TASK OBJECTIVE:
Copy all of the material below line for line, without changing anything.

DATA SUPPLIED:
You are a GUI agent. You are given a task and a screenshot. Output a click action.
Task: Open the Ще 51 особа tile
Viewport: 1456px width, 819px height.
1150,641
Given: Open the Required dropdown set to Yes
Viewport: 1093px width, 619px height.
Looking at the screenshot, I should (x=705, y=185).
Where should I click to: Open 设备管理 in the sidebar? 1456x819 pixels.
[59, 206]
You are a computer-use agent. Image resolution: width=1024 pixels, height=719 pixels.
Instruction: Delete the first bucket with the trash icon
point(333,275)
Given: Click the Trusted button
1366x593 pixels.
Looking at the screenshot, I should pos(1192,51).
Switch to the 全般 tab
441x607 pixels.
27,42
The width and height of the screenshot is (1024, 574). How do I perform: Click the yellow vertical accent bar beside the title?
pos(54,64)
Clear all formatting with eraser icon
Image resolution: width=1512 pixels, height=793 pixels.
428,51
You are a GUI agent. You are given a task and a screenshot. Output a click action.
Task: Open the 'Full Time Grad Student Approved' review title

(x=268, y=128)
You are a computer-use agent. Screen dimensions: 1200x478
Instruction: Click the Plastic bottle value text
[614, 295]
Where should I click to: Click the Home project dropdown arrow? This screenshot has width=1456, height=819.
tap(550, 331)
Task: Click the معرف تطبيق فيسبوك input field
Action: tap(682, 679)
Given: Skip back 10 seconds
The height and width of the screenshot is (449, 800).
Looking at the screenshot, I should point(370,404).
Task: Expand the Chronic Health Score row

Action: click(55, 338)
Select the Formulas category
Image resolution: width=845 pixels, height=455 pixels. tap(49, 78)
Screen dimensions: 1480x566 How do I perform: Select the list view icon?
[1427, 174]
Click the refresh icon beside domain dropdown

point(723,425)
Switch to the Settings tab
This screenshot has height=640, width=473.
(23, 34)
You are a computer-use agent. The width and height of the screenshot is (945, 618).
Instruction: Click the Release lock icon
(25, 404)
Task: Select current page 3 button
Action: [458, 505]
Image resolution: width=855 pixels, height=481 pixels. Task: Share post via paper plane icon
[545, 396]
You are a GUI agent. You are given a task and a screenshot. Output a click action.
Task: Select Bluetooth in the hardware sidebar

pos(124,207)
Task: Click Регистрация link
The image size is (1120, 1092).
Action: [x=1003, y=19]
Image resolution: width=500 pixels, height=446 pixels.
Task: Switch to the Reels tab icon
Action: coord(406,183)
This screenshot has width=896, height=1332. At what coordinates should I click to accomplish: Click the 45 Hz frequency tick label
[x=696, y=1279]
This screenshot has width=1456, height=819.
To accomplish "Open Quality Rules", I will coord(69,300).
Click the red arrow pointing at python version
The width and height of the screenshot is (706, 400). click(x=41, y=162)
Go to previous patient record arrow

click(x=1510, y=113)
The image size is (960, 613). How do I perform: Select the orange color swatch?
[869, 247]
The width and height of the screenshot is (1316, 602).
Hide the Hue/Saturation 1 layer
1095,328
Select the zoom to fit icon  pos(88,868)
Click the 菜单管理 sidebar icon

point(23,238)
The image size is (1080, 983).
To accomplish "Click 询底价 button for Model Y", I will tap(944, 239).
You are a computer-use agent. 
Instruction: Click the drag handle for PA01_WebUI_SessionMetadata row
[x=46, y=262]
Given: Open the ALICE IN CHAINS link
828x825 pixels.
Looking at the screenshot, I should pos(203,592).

FULL SOLUTION:
You are a GUI agent. You are given a task and a screenshot. Output a click action.
Task: Open the Ще 51 особа tile
Viewport: 1456px width, 819px height.
1150,641
Given: Open the Required dropdown set to Yes
Viewport: 1093px width, 619px height.
Looking at the screenshot, I should (x=705, y=185).
Where should I click to: Open 设备管理 in the sidebar? 1456x819 pixels.
[59, 206]
You are a computer-use agent. Image resolution: width=1024 pixels, height=719 pixels.
Instruction: Delete the first bucket with the trash icon
point(333,275)
Given: Click the Trusted button
1366x593 pixels.
Looking at the screenshot, I should pos(1192,51).
Switch to the 全般 tab
441x607 pixels.
27,42
The width and height of the screenshot is (1024, 574). How do I perform: Click the yellow vertical accent bar beside the title?
pos(54,64)
Clear all formatting with eraser icon
Image resolution: width=1512 pixels, height=793 pixels.
428,51
You are a GUI agent. You are given a task and a screenshot. Output a click action.
Task: Open the 'Full Time Grad Student Approved' review title

(x=268, y=128)
You are a computer-use agent. Screen dimensions: 1200x478
Instruction: Click the Plastic bottle value text
[614, 295]
Where should I click to: Click the Home project dropdown arrow? This screenshot has width=1456, height=819.
tap(550, 331)
Task: Click the معرف تطبيق فيسبوك input field
Action: tap(682, 679)
Given: Skip back 10 seconds
The height and width of the screenshot is (449, 800).
Looking at the screenshot, I should point(370,404).
Task: Expand the Chronic Health Score row

Action: click(55, 338)
Select the Formulas category
Image resolution: width=845 pixels, height=455 pixels. tap(49, 78)
Screen dimensions: 1480x566 How do I perform: Select the list view icon?
[1427, 174]
Click the refresh icon beside domain dropdown

point(723,425)
Switch to the Settings tab
This screenshot has height=640, width=473.
(23, 34)
You are a computer-use agent. The width and height of the screenshot is (945, 618).
Instruction: Click the Release lock icon
(25, 404)
Task: Select current page 3 button
Action: [458, 505]
Image resolution: width=855 pixels, height=481 pixels. Task: Share post via paper plane icon
[545, 396]
You are a GUI agent. You are given a task and a screenshot. Output a click action.
Task: Select Bluetooth in the hardware sidebar

pos(124,207)
Task: Click Регистрация link
The image size is (1120, 1092).
Action: [x=1003, y=19]
Image resolution: width=500 pixels, height=446 pixels.
Task: Switch to the Reels tab icon
Action: coord(406,183)
This screenshot has width=896, height=1332. At what coordinates should I click to accomplish: Click the 45 Hz frequency tick label
[x=696, y=1279]
This screenshot has width=1456, height=819.
To accomplish "Open Quality Rules", I will coord(69,300).
Click the red arrow pointing at python version
The width and height of the screenshot is (706, 400). click(x=41, y=162)
Go to previous patient record arrow

click(x=1510, y=113)
The image size is (960, 613). How do I perform: Select the orange color swatch?
[869, 247]
The width and height of the screenshot is (1316, 602).
Hide the Hue/Saturation 1 layer
1095,328
Select the zoom to fit icon  pos(88,868)
Click the 菜单管理 sidebar icon

point(23,238)
The image size is (1080, 983).
To accomplish "Click 询底价 button for Model Y", I will tap(944, 239).
You are a computer-use agent. 
Instruction: Click the drag handle for PA01_WebUI_SessionMetadata row
[x=46, y=262]
Given: Open the ALICE IN CHAINS link
828x825 pixels.
Looking at the screenshot, I should pos(203,592).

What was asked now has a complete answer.